レックスの言うアイツらとは、シンとメツの事。だがレックス達は知っている。2人は古代船で、仲間である筈のニアを殺そうとした事を。

 

 

ニア

「日は浅いとは言え、一応仲間だし………」

 

レックス

「仲間?ニアを殺そうとした奴だぞ?」

 

 

レックスの問いに、ニアは悲しい表情を浮かべた。

 

 

ニア

「それでも、アタシの居場所は彼処しかないんだ………」

 

レックス

「ニア………」

 

クリス

「………ところで、此処から街までは歩くのか?」

 

 

突然クリスが口を開き、トリゴの街を指差した。

 

 

ニア

「えっ?そりゃ、歩く以外に方法無いだろ?」

 

クリス

「なら、コレを使わせてくれ。

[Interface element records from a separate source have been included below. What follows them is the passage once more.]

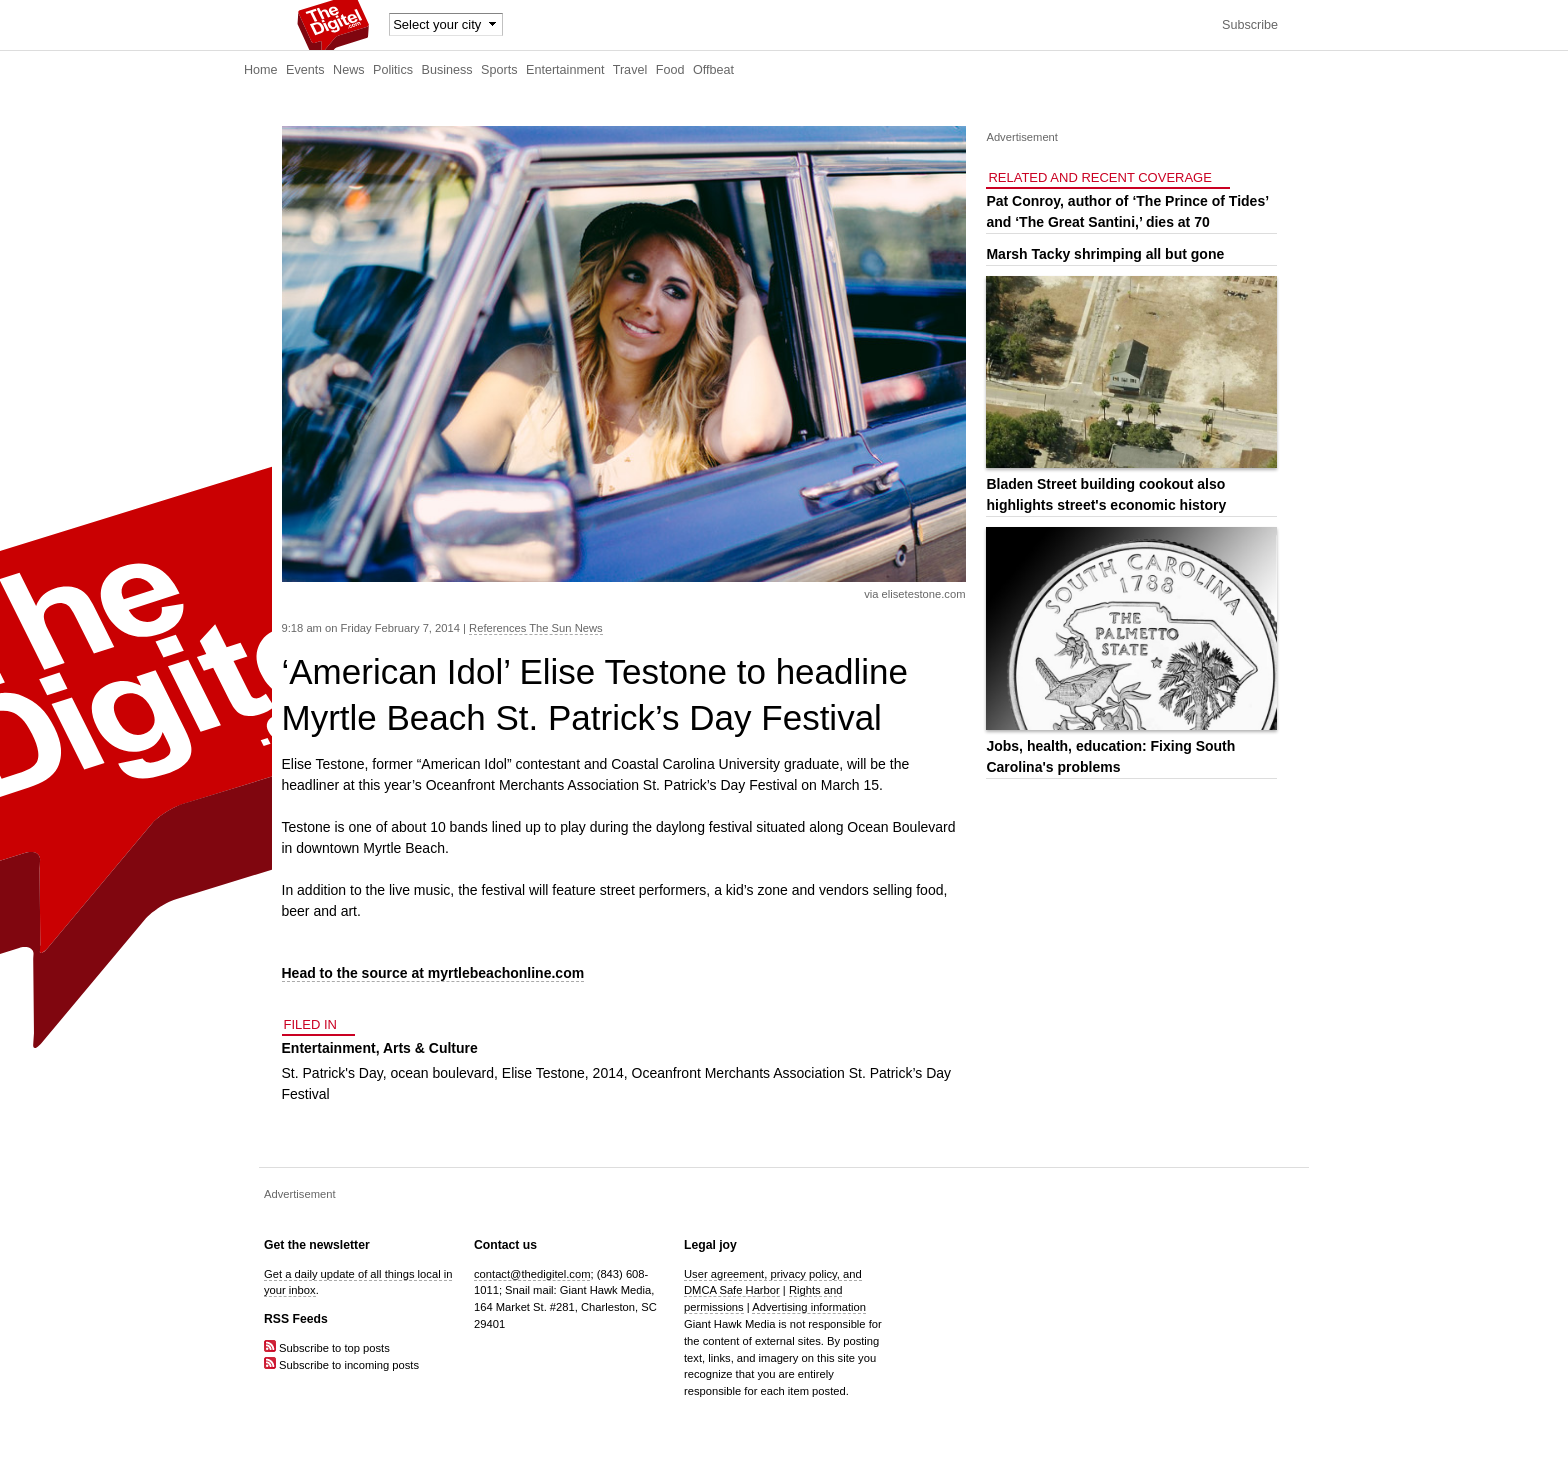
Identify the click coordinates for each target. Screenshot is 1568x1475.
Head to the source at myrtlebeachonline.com (433, 973)
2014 (608, 1073)
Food (670, 70)
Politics (393, 70)
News (349, 70)
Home (261, 70)
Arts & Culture (430, 1048)
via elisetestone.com (914, 594)
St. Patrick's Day (332, 1073)
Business (447, 70)
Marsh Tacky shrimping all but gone (1105, 254)
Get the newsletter (317, 1245)
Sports (499, 70)
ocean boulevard (443, 1073)
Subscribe (1250, 25)
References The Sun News (536, 628)
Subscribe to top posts (327, 1348)
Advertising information (809, 1307)
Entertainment (565, 70)
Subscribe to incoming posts (341, 1365)
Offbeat (713, 70)
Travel (630, 70)
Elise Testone (543, 1073)
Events (305, 70)
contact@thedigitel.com (532, 1274)
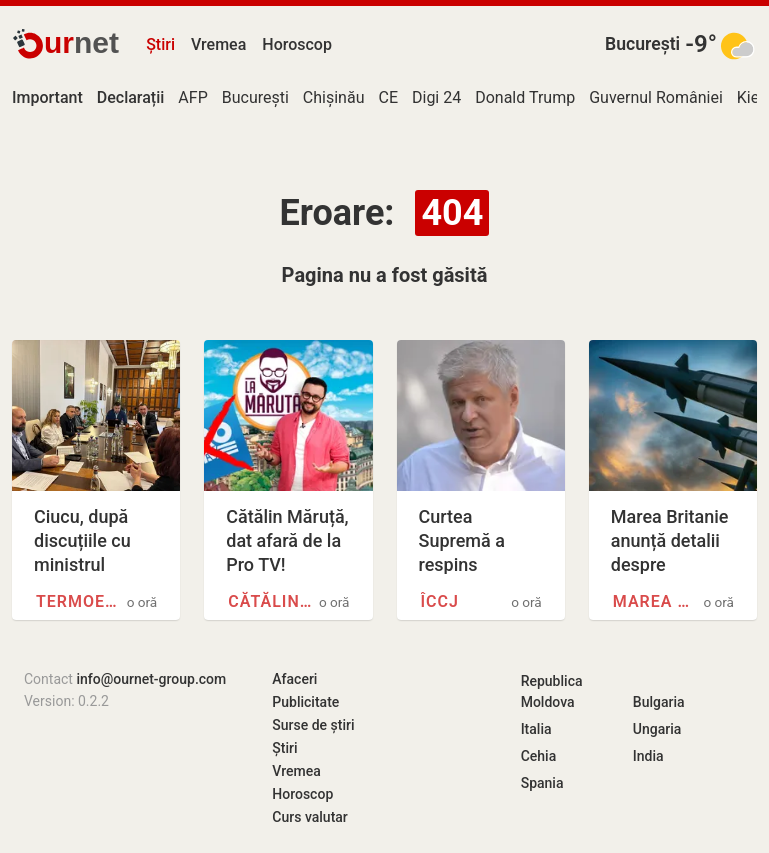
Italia (536, 729)
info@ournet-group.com (151, 679)
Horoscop (297, 44)
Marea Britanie (655, 601)
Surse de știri (313, 725)
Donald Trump (525, 97)
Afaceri (294, 679)
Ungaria (657, 729)
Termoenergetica (78, 601)
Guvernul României (656, 97)
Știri (160, 44)
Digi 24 (436, 97)
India (648, 756)
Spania (542, 783)
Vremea (218, 44)
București (642, 44)
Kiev (752, 97)
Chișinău (334, 97)
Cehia (539, 756)
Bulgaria (659, 702)
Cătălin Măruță (270, 601)
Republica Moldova (552, 691)
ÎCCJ (440, 601)
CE (388, 97)
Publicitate (305, 702)
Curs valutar (309, 817)
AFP (192, 97)
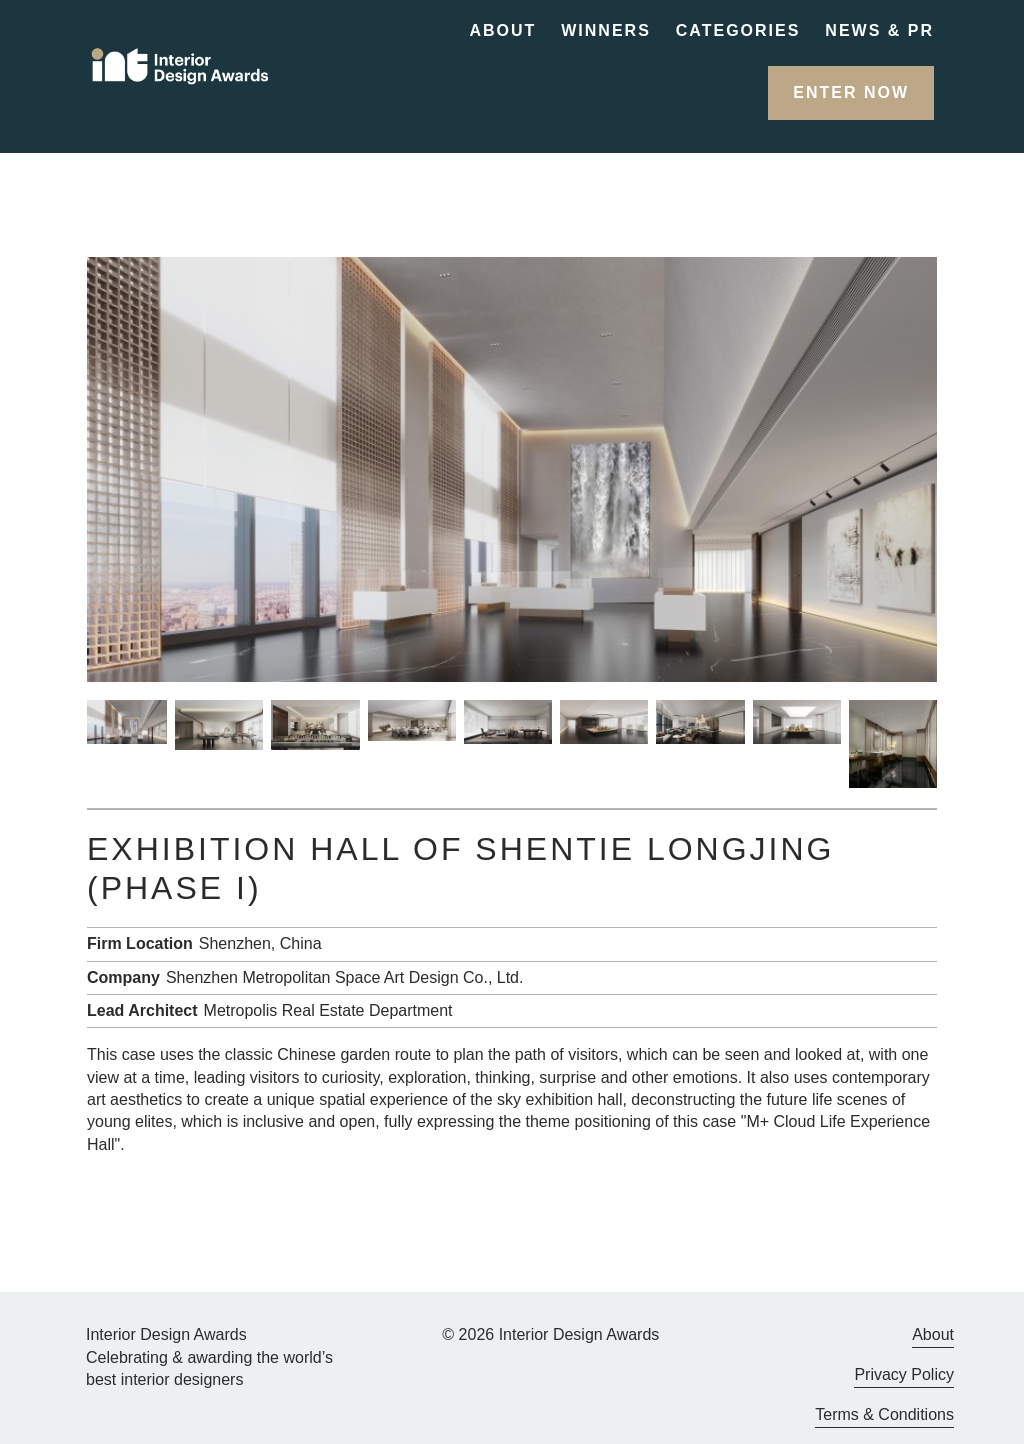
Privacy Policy (904, 1374)
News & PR (879, 30)
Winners (606, 30)
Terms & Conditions (884, 1414)
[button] (851, 93)
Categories (738, 30)
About (502, 30)
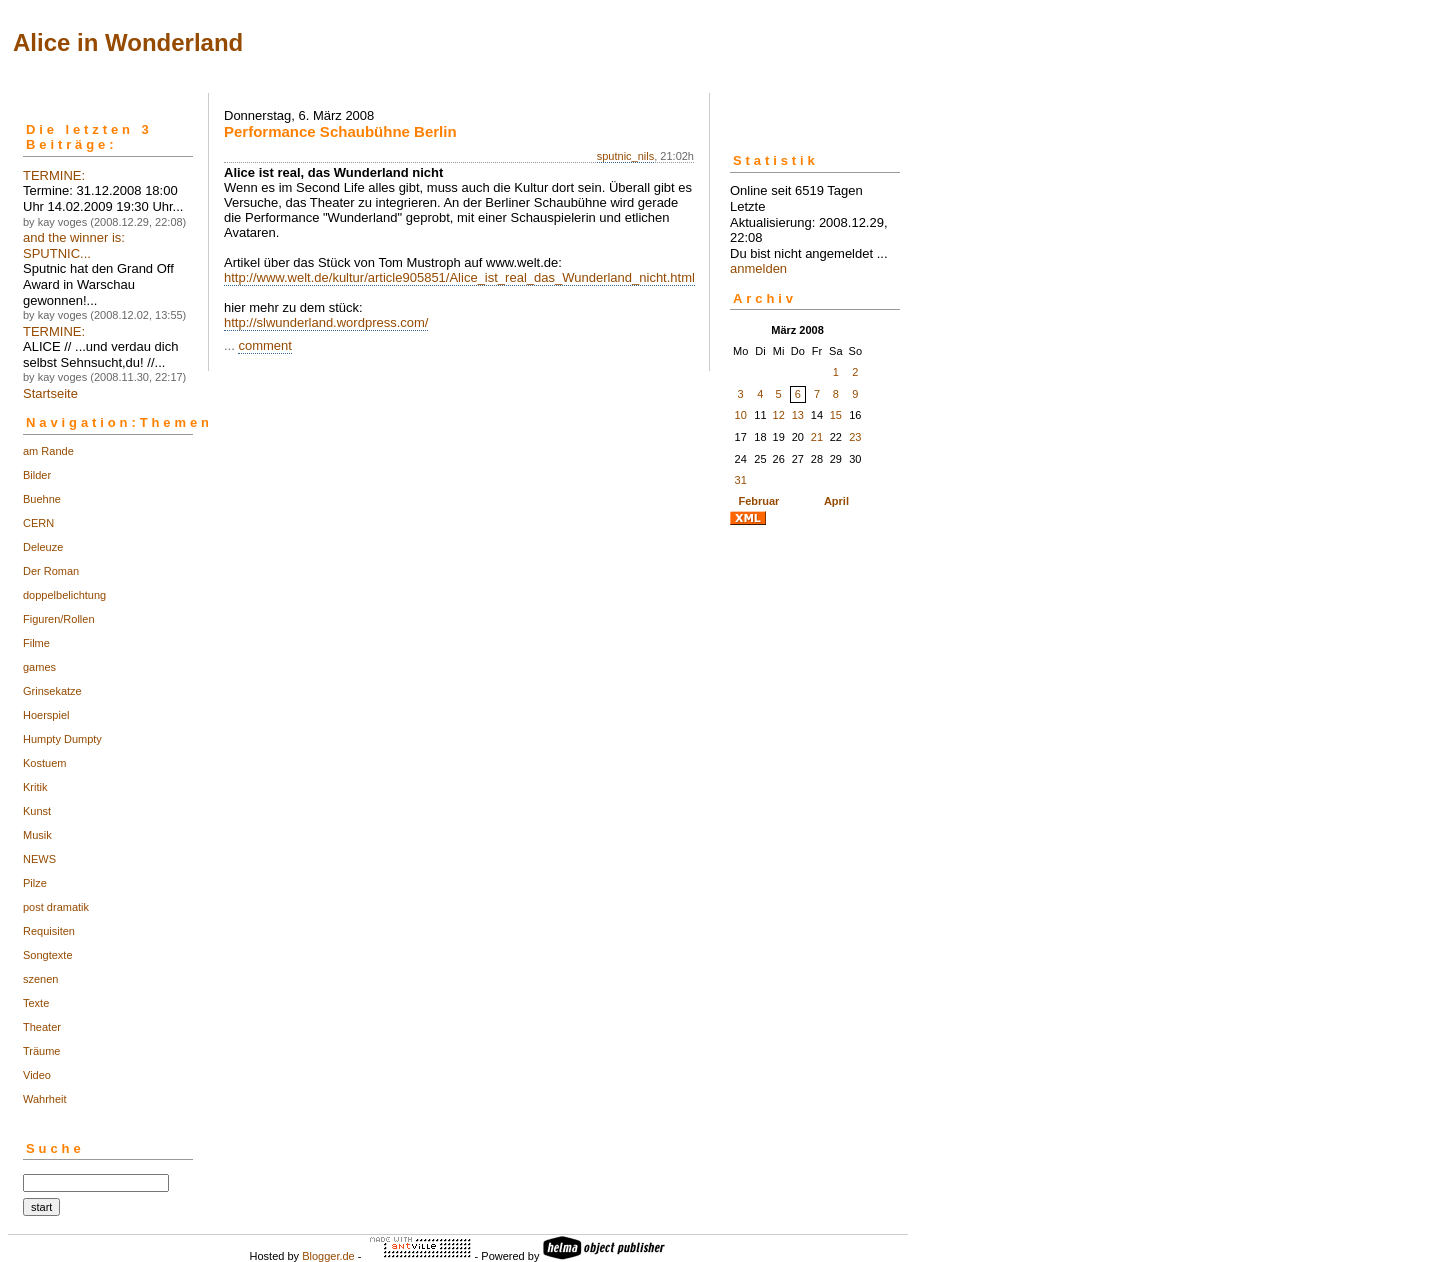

」

 

 

そう言うと、クリスはジャアクドラゴンブックを手に取り表紙を開く。そしてジャアクドラゴンを召喚した。

 

 

天馬

「そっか!よし、なら俺も!」

 

 

そう言うと天馬は全身に目映いオーラを纏い、自身を再び白いペガサスへ変身させた。

 

 

レックス

「それ、あの時の!」

 

ペガサス(天馬)

「コレは《ソウル》。簡単に言うなら、俺の中にある獣の力さ。レックス、ホムラ、俺の背中にどうぞ。」

 

レックス

「良いの?ありがとう!」

 

ホムラ

「ありがとうございます!」

 

クリス

「ニア、ビャッコ、2人は俺と一緒にジャアクドラゴンに乗れ。」

 

ビャッコ

「お心遣い、感謝致します。」

 

ニア

「ありがと!よろしくね、ジャアクドラゴン!」

 

 

レックスとホムラはペガサス、ニアとビャッコはクリスと共にジャアクドラゴンの上に乗り、一行はトリゴの街に向けて飛び立った。